Le Gabon vit des heures difficiles au moment où son président se remet d’un AVC au Maroc. Une certaine expectative règne d’autant plus que le coup d’Etat raté du 7 janvier a mis en évidence un foyer possible de déstabilisation. Tout devient un peu plus compliqué et le président de la République rebat les cartes depuis son lieu de convalescence. Julien Nkoghe Bekale a été nommé Premier ministre tandis que Faustin Boukoubi a pris la veille la présidence de l’Assemblée nationale. Deux hommes d’expérience pour tenir la barre du paquebot Gabon.

 

Une élection et une nomination cruciales en moins de 24 heures. Après le raz-de-marée des législatives en faveur du PDG, les députés de la nouvelle Chambre ont voté pour le président. Et c’est Faustin Boukoubi qui a remporté la mise le 11 janvier en faisant le plein des voix outre trois abstentions et trois votes contre. L’ancien ministre et ancien président du PDG ajoute une ligne prestigieuse à son imposant CV. Un retour en pleine lumière après son départ de la présidence du parti en août 2017. Un an et demi plus tard, voici qu’il devient l’homme fort de l’Assemblée nationale et se rappelle au bon souvenir de ceux qui le croyait fini pour la politique.

 

Des proches d’Ali Bongo rentrent au bureau de la Chambre à commencer par la propre fille du président, Malika, qui obtient le deuxième secrétaire du bureau.

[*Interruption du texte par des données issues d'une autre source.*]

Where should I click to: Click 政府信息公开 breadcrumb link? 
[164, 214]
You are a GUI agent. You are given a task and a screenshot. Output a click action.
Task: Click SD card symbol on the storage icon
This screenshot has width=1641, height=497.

L’opposition, très faiblement représentée à l’Assemblée nationale n’obtient que les postes garantis par la loi. Le PDG a les mains libres pour écrire la loi et cela devrait profiter au tout nouveau Premier ministre. Julien Nkoghe Bekale a été nommé à ce poste à la place d’Emmanuel Issoze-Ngondet. Ce dernier obtient le poste de médiateur de la République. Julien Nkoghe Bekale a été nommé par décret présidentiel dans la nuit du 11 au 12 janvier. L’annonce a été faite par le secrétaire général de la présidence gabonaise, Jean-Yves Teale.

 

Le nouveau chef du gouvernement doit composer son équipe en accord avec le président de la République avant de se lancer dans les réformes promises. Beaucoup de travail en perspective avec l’idée sous-jacente de faire oublier la polémique sur le supposé enrichissement de Julien Nkoghe Bekale lorsqu’il était ministre du pétrole entre 2009 et 2011. Une histoire qui l’avait peut-être privé du poste de Premier ministre il y a près de deux ans. La donne a toutefois changé avec le besoin d’avoir des hommes très solides aux principaux postes de décision. Les ennuis de santé du chef de l’Etat et le coup d’Etat raté du 7 janvier obligent à ce renouvellement en faveur d’hommes forts.